RISC-V is free and open as in libre, by contrast to x86 and ARM which must be licensed from Intel/AMD and ARM and are thus subject to potential western economic sanctions.
Now, yes, China will just espionage and kangaroo court their way through and around such legalities anyway, but nonetheless RISC-V is less effort for more reward for China if it becomes at least on par with x86 and ARM.
Put more basically, it's a matter of national security. China can have an entire RISC-V ecosystem indigenously, unlike x86 and ARM.
If the US and/or UK place sanctions on exporting microprocessor technologies to China then that's that. Intel/AMD and ARM are subject to US and UK laws and regulations respectively.
RISC-V by contrast is much, much harder for any given country to regulate because of its free and open nature. At most the US and UK can embargo individual developments made within their jurisdictions, but they can't regulate the entire architecture. RISC-V doesn't have a kill switch named Intel/AMD or ARM.
ARM China is a wildly different animal than ARM. They went rogue a few years back and though SoftBank/ARM did a lot to get things back in line, it still shows up like this:
I'm loving it. I used cheap risc-v boards for several of my projects, most notably a GD32V in my keyboard.

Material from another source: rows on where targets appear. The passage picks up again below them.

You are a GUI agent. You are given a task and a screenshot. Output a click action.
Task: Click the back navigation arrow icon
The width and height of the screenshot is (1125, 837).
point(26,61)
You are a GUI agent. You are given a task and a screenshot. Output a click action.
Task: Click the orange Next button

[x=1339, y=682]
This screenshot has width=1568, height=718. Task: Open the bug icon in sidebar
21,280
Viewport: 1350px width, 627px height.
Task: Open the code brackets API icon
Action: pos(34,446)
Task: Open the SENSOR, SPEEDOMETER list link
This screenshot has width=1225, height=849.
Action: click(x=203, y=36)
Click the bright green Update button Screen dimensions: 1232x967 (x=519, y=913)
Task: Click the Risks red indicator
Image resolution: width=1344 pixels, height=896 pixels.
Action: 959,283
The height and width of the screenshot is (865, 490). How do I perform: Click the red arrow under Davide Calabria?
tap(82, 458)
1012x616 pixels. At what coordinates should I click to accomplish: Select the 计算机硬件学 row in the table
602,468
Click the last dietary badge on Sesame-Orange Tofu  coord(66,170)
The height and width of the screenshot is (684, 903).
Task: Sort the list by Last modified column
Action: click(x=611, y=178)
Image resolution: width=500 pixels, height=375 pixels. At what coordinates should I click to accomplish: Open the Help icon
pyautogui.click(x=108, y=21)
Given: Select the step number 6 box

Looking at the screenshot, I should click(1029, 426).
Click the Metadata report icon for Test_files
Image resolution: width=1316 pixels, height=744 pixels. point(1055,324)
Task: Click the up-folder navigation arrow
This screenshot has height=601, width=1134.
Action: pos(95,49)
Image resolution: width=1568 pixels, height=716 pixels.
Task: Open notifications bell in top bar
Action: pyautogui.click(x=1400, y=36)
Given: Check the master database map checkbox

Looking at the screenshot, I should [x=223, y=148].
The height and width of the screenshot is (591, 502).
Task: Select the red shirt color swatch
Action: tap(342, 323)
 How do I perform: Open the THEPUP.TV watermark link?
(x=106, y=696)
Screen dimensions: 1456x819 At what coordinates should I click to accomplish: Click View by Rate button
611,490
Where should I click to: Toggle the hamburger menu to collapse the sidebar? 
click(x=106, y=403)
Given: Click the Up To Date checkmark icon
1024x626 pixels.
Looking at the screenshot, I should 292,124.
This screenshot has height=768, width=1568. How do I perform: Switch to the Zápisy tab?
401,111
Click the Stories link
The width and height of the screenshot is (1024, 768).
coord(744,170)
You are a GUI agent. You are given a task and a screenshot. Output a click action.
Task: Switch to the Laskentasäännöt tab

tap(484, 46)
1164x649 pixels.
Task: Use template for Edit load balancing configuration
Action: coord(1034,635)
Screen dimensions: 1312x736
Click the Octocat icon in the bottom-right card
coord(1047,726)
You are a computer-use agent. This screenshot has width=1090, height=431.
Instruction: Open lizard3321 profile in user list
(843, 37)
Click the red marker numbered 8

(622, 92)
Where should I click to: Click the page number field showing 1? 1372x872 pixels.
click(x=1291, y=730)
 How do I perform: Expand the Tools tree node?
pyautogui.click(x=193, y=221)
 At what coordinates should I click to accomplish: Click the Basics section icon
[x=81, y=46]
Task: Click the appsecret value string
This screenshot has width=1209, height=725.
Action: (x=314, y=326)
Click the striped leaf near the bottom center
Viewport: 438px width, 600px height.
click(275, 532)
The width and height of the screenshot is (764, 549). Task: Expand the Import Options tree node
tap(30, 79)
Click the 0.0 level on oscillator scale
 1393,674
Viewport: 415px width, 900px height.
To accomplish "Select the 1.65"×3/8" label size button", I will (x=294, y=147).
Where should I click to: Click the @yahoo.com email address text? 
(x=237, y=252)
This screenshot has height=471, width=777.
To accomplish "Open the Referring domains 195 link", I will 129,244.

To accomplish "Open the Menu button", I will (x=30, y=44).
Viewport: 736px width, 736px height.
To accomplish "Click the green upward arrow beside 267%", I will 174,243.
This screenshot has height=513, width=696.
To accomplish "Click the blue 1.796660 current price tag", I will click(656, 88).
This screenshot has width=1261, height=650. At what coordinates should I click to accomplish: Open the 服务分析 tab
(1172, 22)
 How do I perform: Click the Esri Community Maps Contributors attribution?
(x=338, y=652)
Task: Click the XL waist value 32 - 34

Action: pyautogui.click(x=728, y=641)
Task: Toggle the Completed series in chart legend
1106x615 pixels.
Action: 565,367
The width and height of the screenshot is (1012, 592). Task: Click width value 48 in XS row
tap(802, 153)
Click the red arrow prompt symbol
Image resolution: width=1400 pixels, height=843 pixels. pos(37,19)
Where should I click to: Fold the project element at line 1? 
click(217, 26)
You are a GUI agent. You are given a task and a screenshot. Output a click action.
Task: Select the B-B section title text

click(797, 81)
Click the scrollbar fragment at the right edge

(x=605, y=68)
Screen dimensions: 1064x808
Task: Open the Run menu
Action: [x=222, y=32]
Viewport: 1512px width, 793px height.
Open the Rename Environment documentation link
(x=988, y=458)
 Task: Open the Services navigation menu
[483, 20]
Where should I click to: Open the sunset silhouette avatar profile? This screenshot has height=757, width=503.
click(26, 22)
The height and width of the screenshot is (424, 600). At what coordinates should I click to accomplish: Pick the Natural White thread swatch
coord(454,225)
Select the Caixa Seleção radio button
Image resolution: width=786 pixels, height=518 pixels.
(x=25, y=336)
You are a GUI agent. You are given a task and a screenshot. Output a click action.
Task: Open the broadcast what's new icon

The equivalent stm boards weren't too expensive, mostly in the 10-20$ range, but weren't as easily available (and 10$ is still 3x the price of the chinese risc board)
Though the rp2040 has largely ended my cheap risc-v addiction
I hope this never comes to pass, because a RISC-V future is a Chinese future.
A Chinese future will not be kind to western ideals that most of us hold dear.